Distribution providers are responsible for transparently discovering and handling the remote services for the consuming bundles, and they support different transport protocols, as dictated by the service.exported.configs property. A remote service may be exported through different endpoints. A consuming bundle may optionally select a particular endpoint by filtering on the service property service.imported.configs.

It’s not uncommon for the consumer and the provider of the remote services to negotiate policies, such as if encryption is necessary or based on the QoS of the transport itself. For this purpose, the provider can specify its requirements in the service.exported.intents property. The distribution providers must be able to fulfill these requirements, which are seen as capabilities in the consuming side in the service property service.intents.

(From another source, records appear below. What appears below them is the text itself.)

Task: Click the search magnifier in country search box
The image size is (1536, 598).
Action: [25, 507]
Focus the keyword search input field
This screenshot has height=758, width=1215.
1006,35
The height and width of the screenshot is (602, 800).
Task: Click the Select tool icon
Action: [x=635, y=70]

Cloud computing is all about being able to efficiently meet the varying demand of customers by dynamically provisioning resources from a resource pool. The OSGi platform is an ideal Platform as a Service, because it has native support for the dynamic behavior of applications, remote services, and a generic requirements/capability framework for dependency resolution.

In the next chapter, we’ll look into the crucial issue of how to manage this complex environment. Managing the OSGi framework and its applications is the subject of the next chapter.